# lighthttp sudo not working after reboot



## gvandenbosch (Mar 2, 2015)

I am running a lighthttp webserver and it uses sudo to execute some commands.

After first time adding this with visudo and restarting lighthttp it works perfectly.
However when I reboot my system the sudo rights are not applied.
When I manually restart lighthttp it works again, it seems the rules are applied later than that the webserver is started. 

I don't know if this is the case and can't find a solution for this, could someone give me a pointer where to look or how to solve this?


----------



## woodsb02 (Mar 2, 2015)

gvandenbosch said:


> I am running a lighthttp webserver and it uses sudo to execute some commands.


Can you explain more what you mean by this? I have not seen www/lighttpd use security/sudo before for executing commands. Can you include any custom configuration details or code that is facilitating this? At the least it would be helpful to include your /usr/local/etc/lighttpd.conf file, along with any other customised configuration files and log entries.


----------



## gvandenbosch (Mar 2, 2015)

If I read this indeed doesn't make much sense what I wrote.
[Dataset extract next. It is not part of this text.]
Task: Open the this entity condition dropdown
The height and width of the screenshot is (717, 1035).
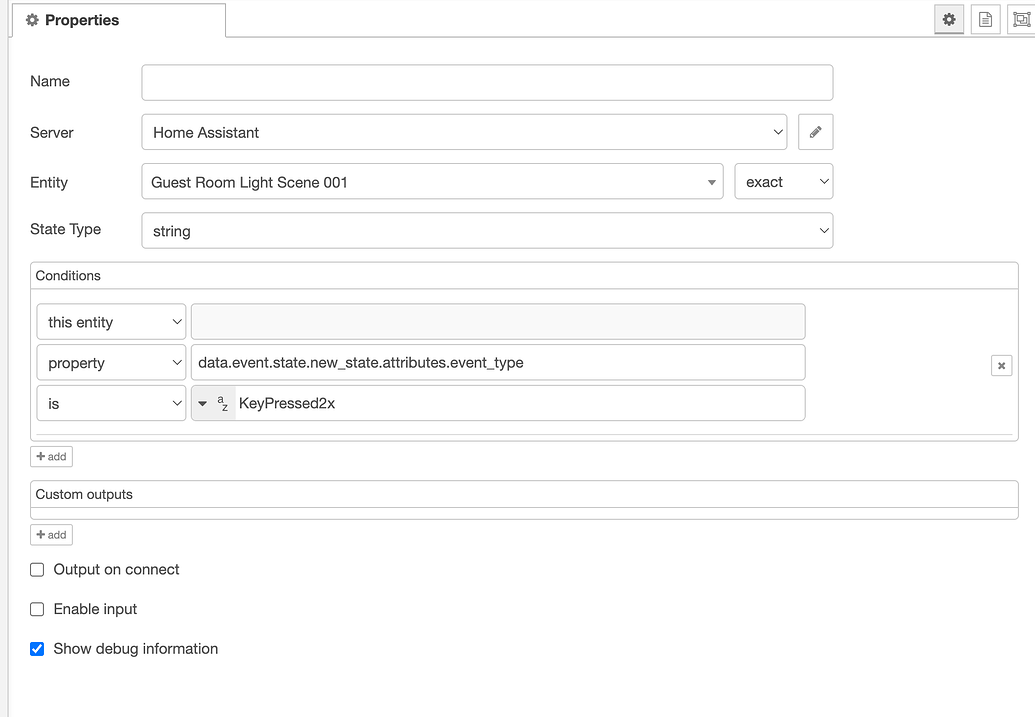Action: (110, 321)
I meant that on my lighttpd I have running some PHP pages.
The PHP code executes some commands with `sudo` in front in order to execute them.

In order to give the www user the appropriate rights for sudo(8) I have installed security/sudo.
I have added www user to the wheel group
Using visudo(8) I gave the group wheel the rights for executing sudo(8) commands.
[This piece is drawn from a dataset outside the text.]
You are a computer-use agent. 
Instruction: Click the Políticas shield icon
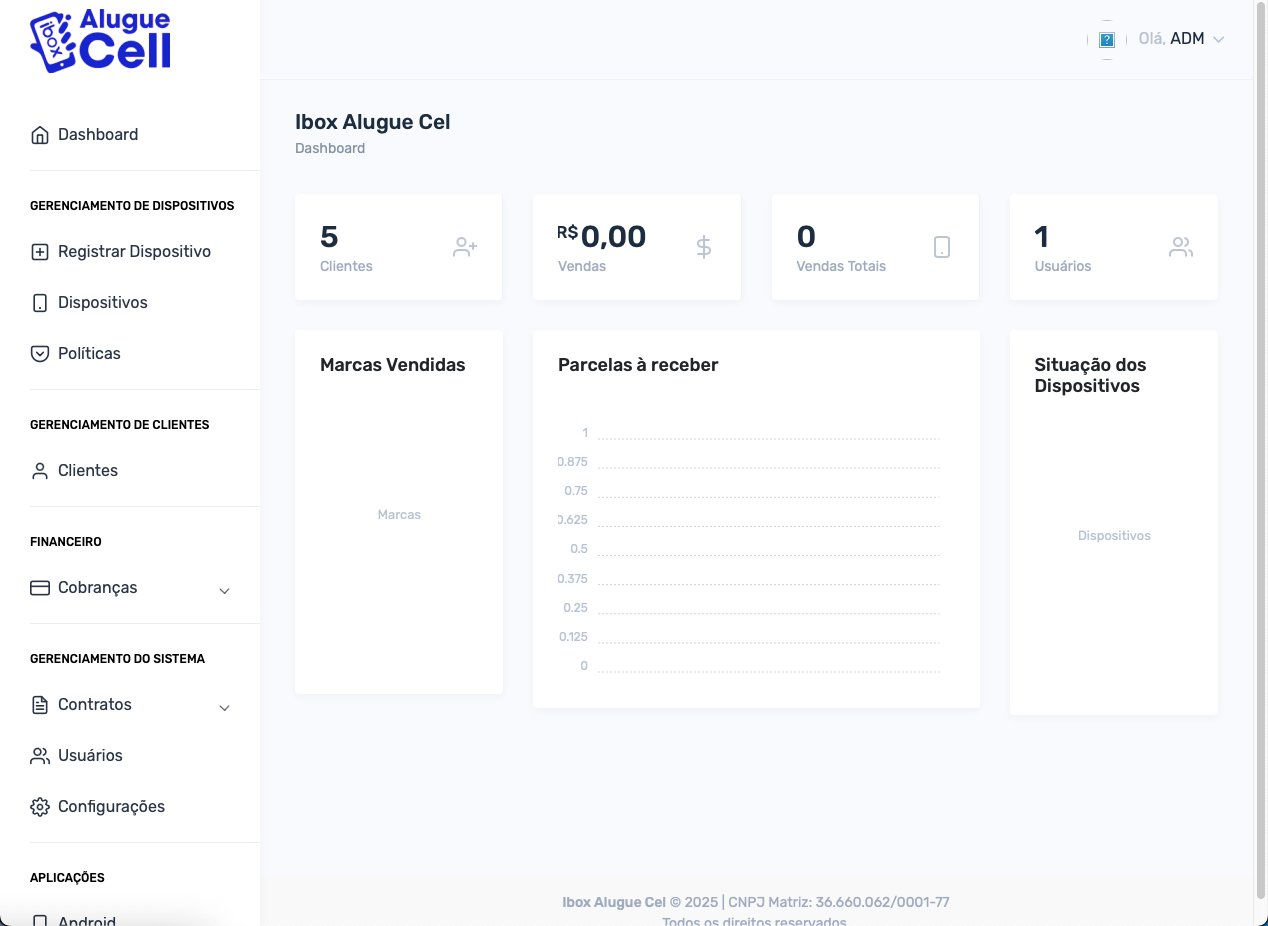(x=40, y=354)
After doing that and restarting lighttpd this worked fine.

However when I give the system a reboot it stops working until I manually restart lighttpd again.
So it seems lighttpd is started before the rules from sudo are applied.


----------



## SirDice (Mar 2, 2015)

The rules for sudo(8) are applied whenever sudo(8) is executed. There's nothing to "load" beforehand and changes to the sudoers file are instantaneous.


----------



## tobik@ (Mar 2, 2015)

I am making some pretty big assumptions here, but maybe this helps. If not ignore me.

In short you probably want to setup your PHP script's PATH to include /usr/local/bin.

How do you restart `lighttpd` after boot? If you use `/usr/local/etc/rc.d/lighttpd restart` this might just be a simple PATH problem where `sudo` cannot be found.

Try restarting with `service lighttpd restart` and if that fails just like after a boot you know you have a PATH problem.  `service` sets PATH to /sbin:/bin:/usr/sbin:/usr/bin just like at boot time, using the rc-script directly does not! It inherits the PATH as set in your shell.

When you login /usr/local/bin (where `sudo` is installed) is added to your PATH, which is why it works after boot.


----------